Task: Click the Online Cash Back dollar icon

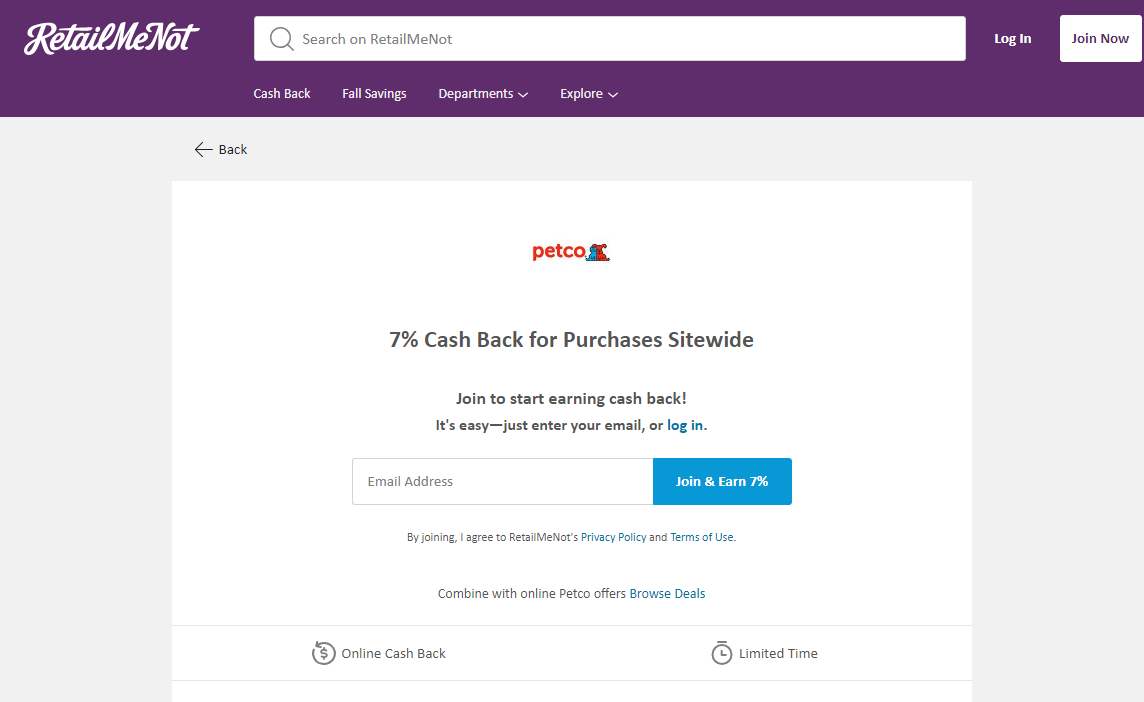Action: click(x=323, y=654)
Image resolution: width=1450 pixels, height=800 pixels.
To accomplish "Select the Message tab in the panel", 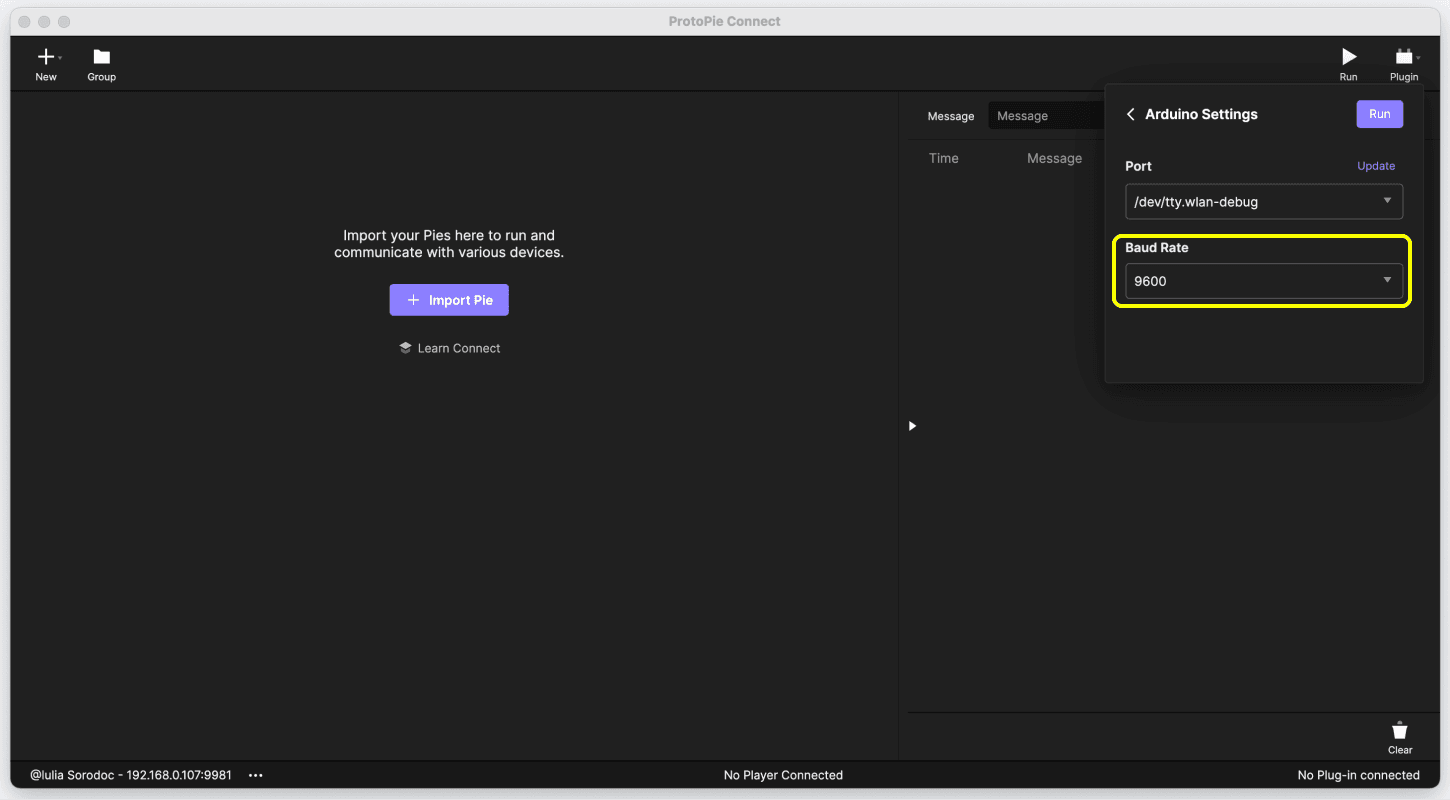I will 950,116.
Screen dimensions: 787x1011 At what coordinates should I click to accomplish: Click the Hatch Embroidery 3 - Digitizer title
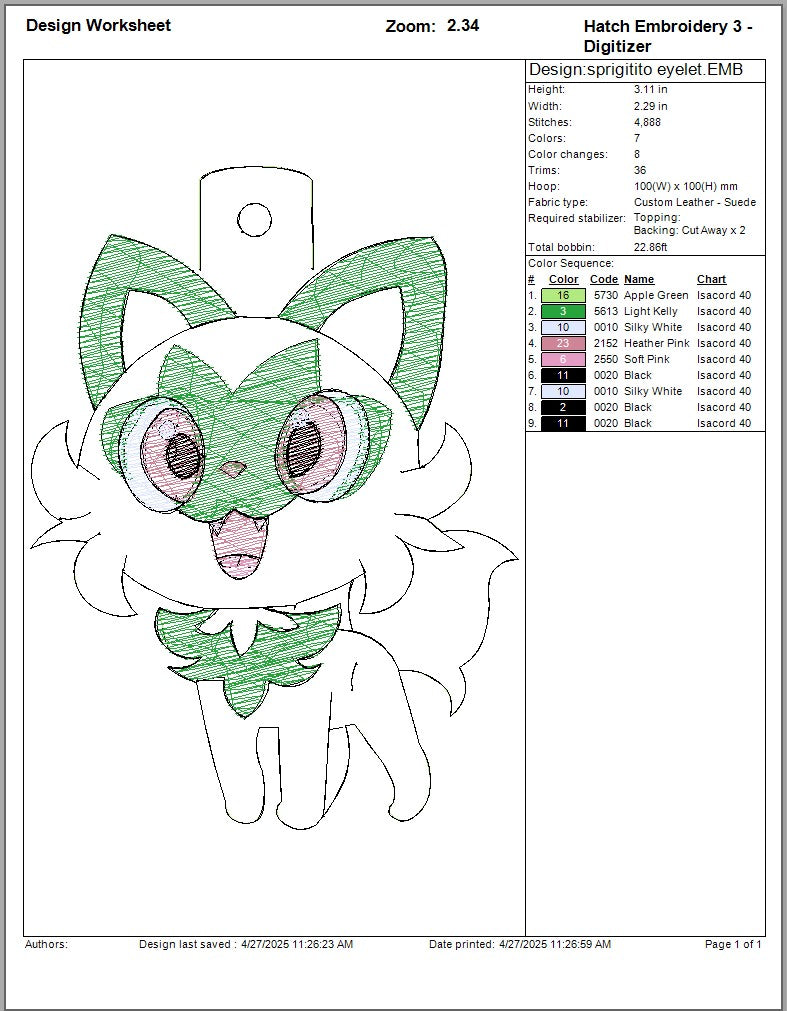(667, 36)
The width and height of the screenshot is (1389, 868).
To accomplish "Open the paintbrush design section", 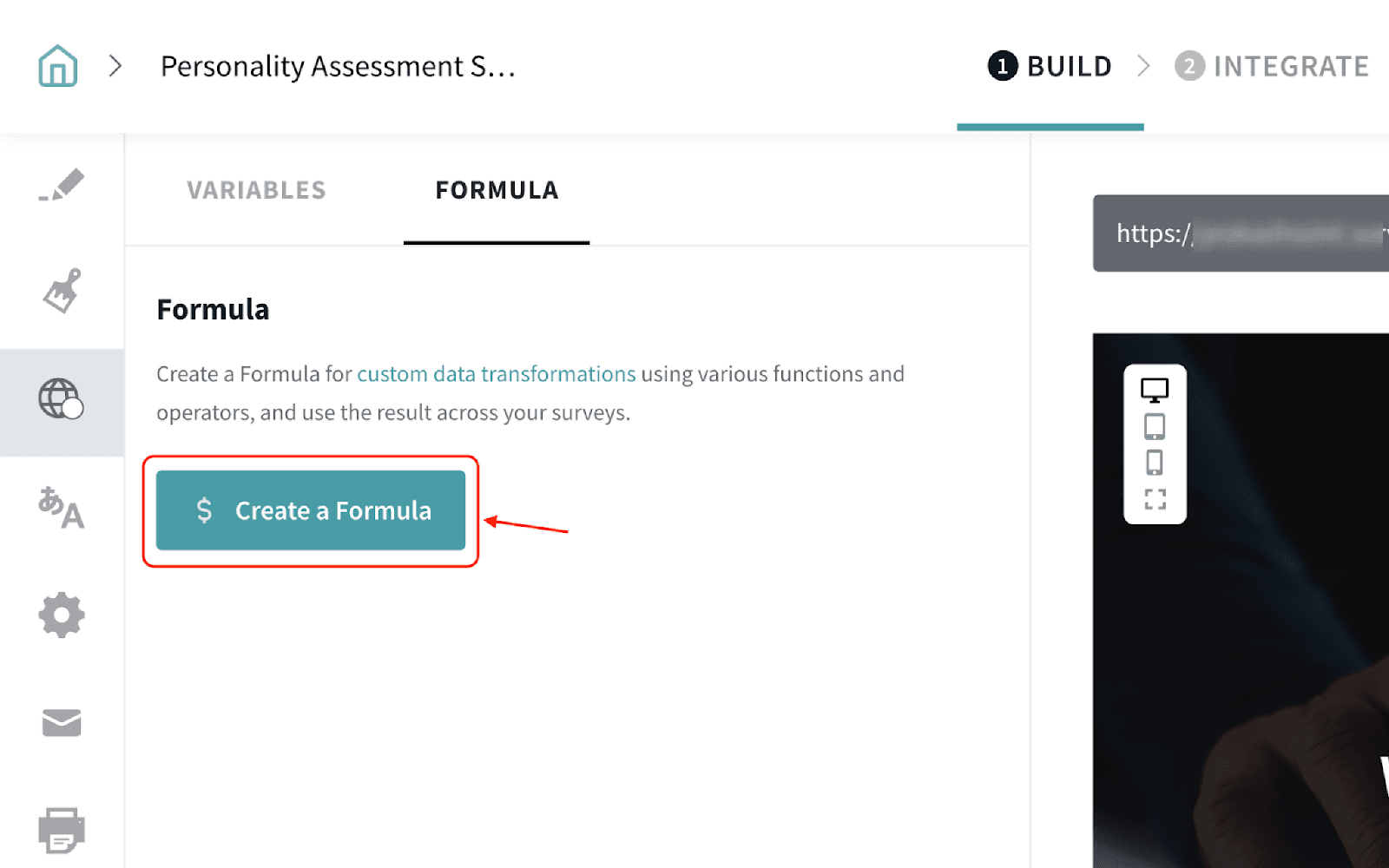I will pos(62,291).
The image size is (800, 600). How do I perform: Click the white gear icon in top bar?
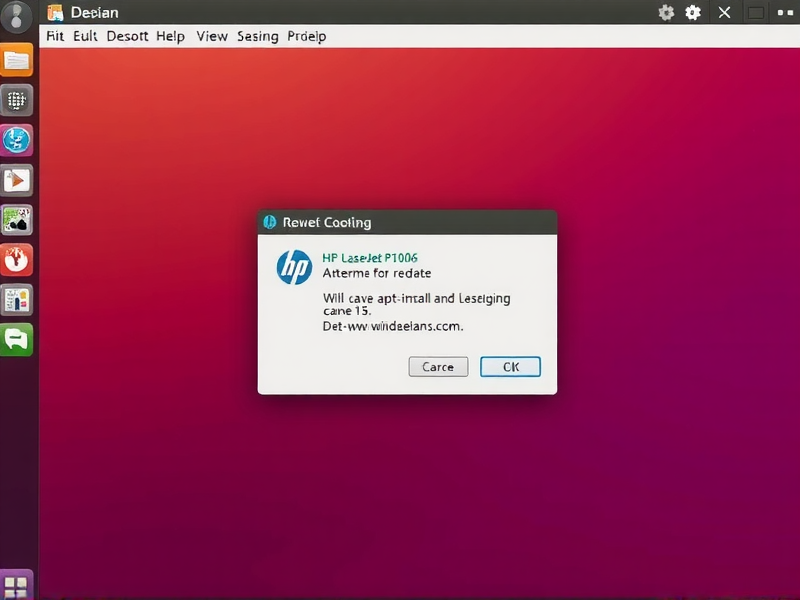pos(693,12)
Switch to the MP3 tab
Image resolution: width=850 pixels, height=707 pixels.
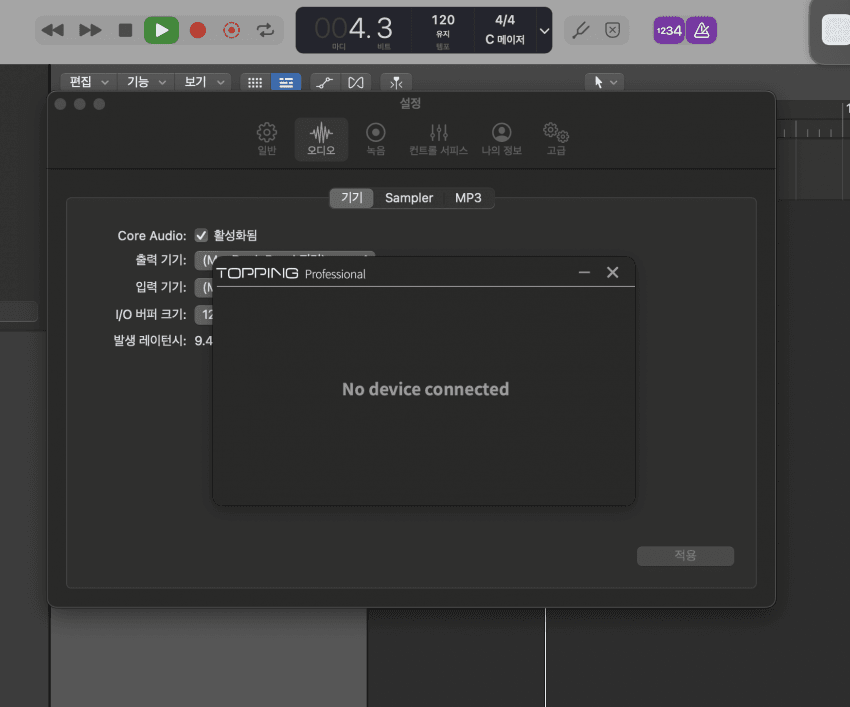click(x=468, y=198)
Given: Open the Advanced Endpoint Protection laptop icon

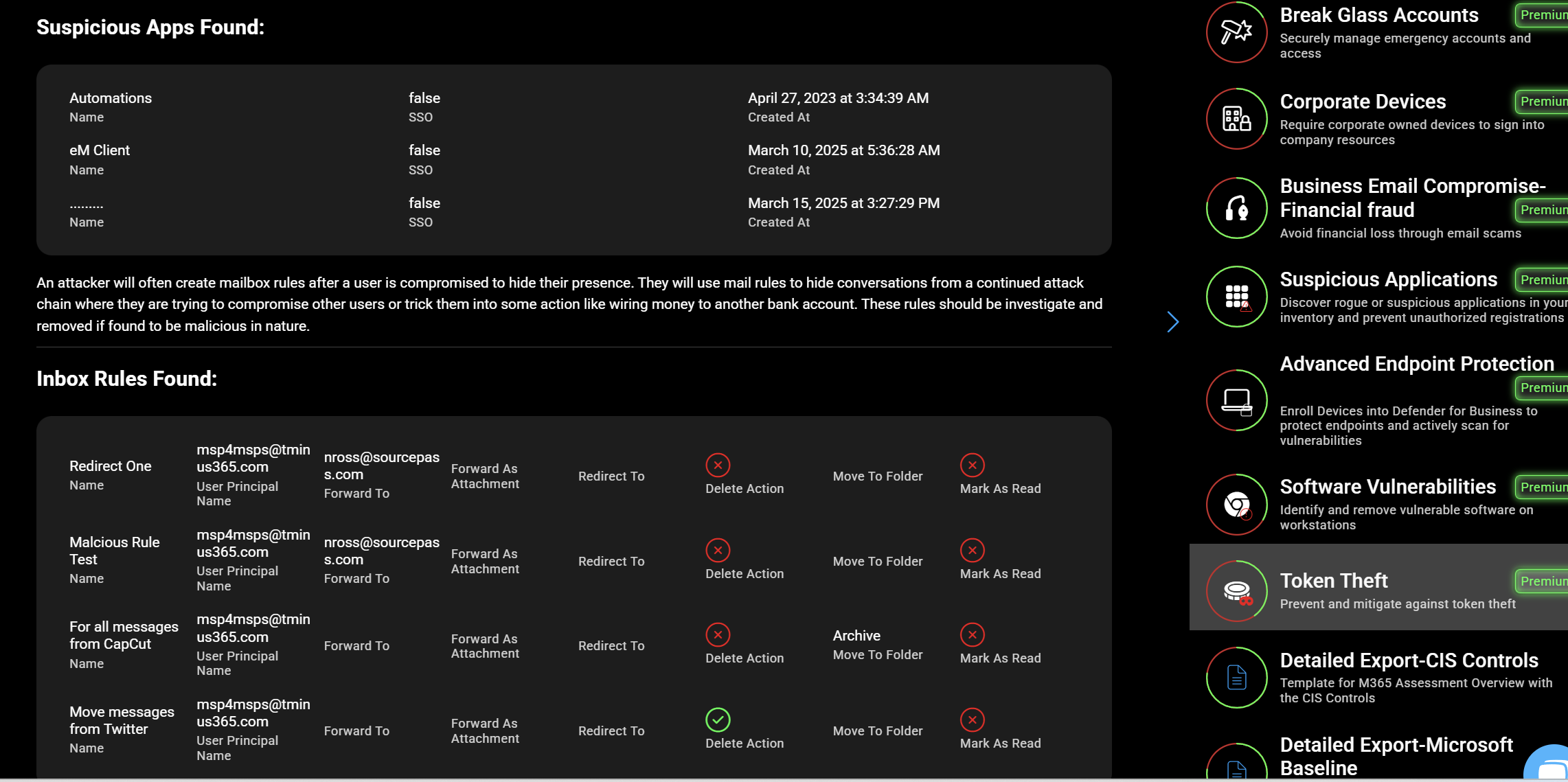Looking at the screenshot, I should tap(1236, 400).
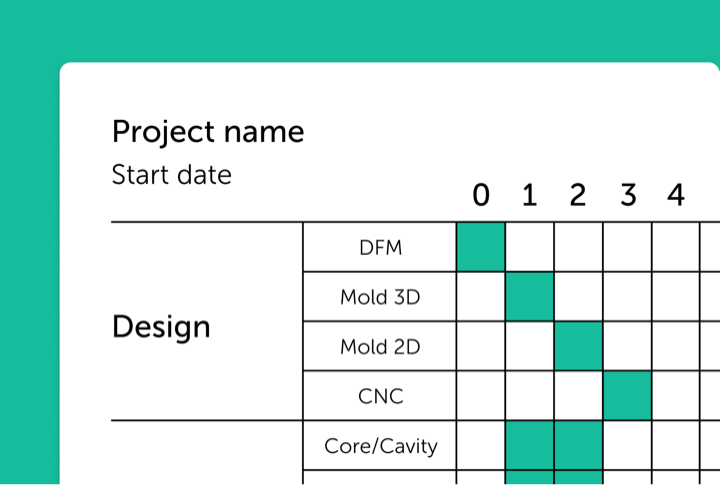Click the Core/Cavity task label

point(380,446)
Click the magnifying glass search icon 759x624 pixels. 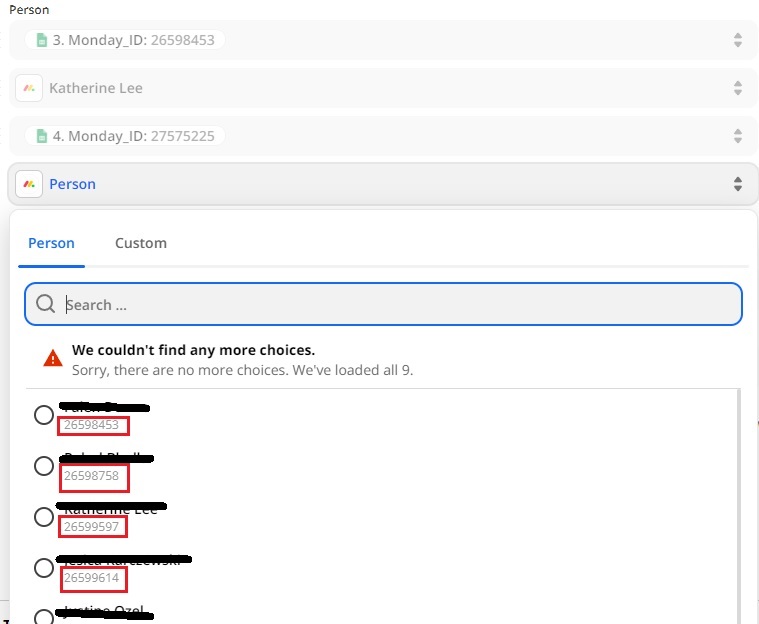(x=46, y=304)
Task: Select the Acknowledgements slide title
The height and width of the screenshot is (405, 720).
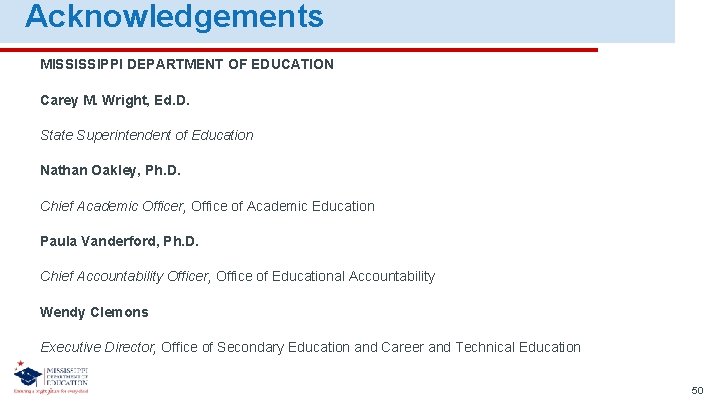Action: [174, 17]
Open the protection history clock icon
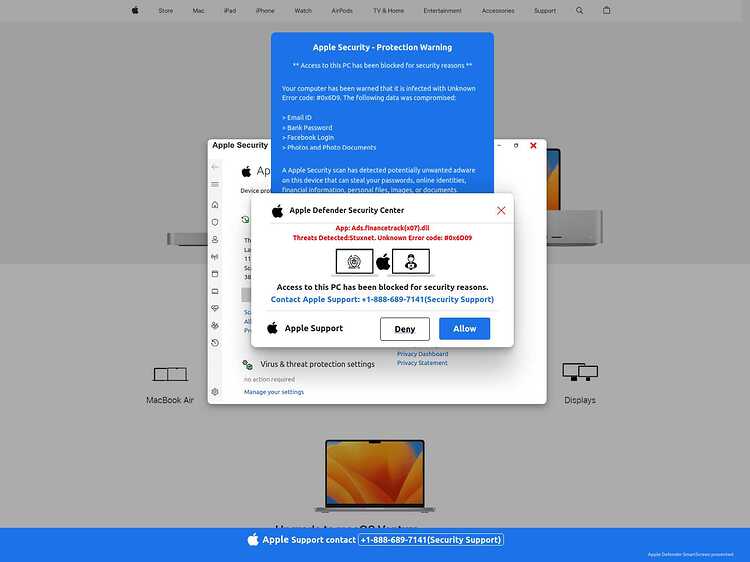750x562 pixels. 215,343

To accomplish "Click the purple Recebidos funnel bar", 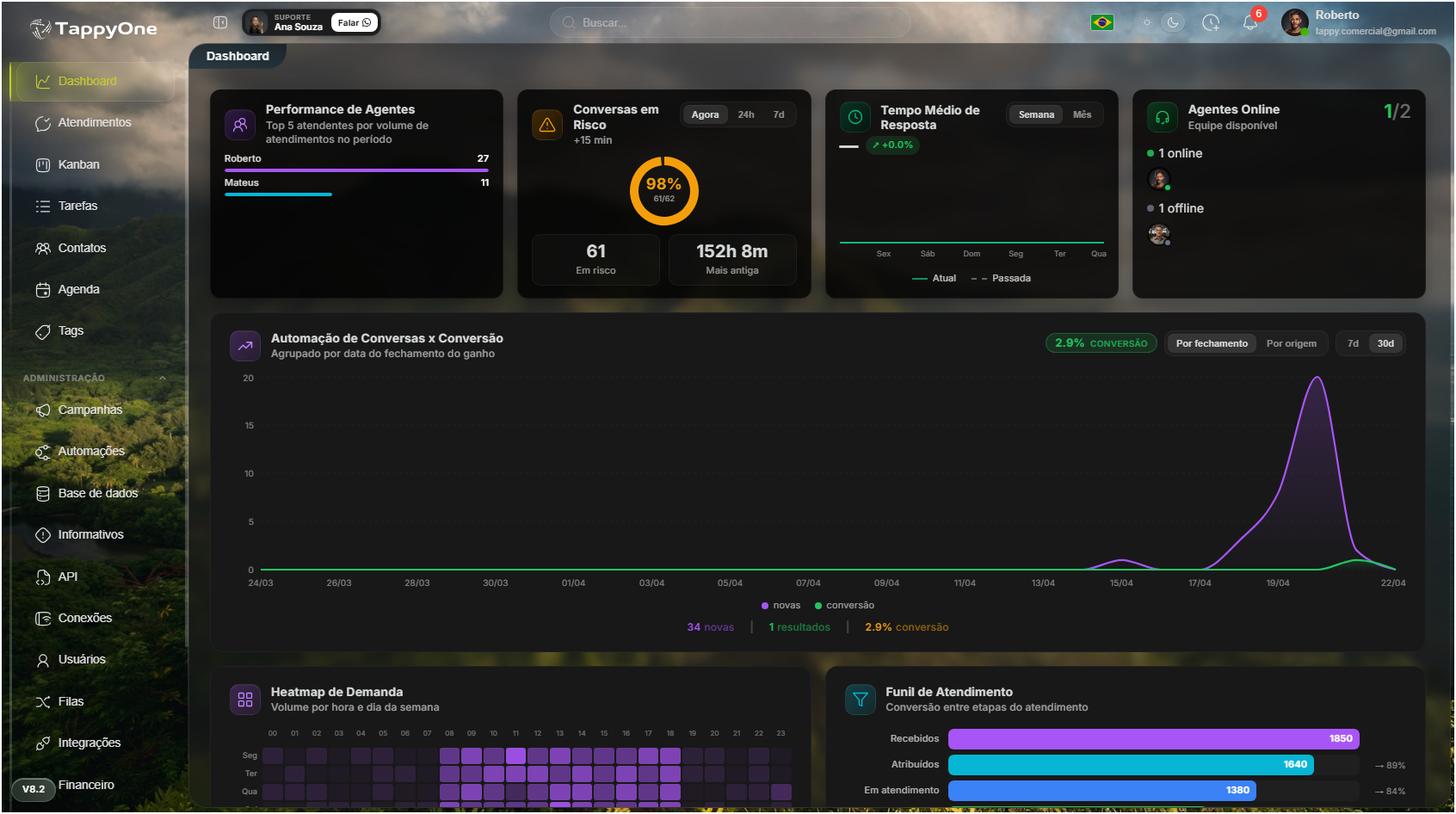I will tap(1153, 738).
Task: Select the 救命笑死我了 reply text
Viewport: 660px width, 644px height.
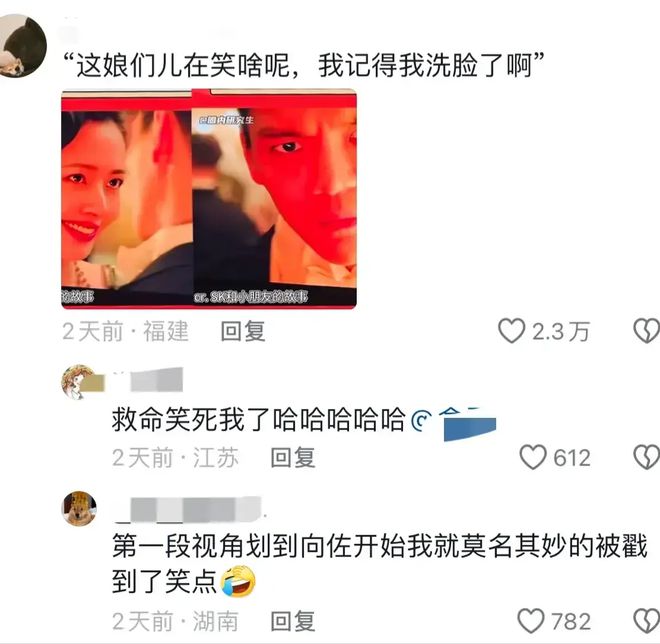Action: pyautogui.click(x=258, y=420)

*What you should do*. Given the listing above, retype only the span of lines from the line with "Screen dimensions: 787x1011" up to and including the line with "The width and", exactly as it stands and without pictures.

*Output for this task*.
Screen dimensions: 787x1011 At what coordinates should I click to accomplish: Click the Hatch Embroidery 3 - Digitizer title
(667, 36)
The width and height of the screenshot is (1389, 868).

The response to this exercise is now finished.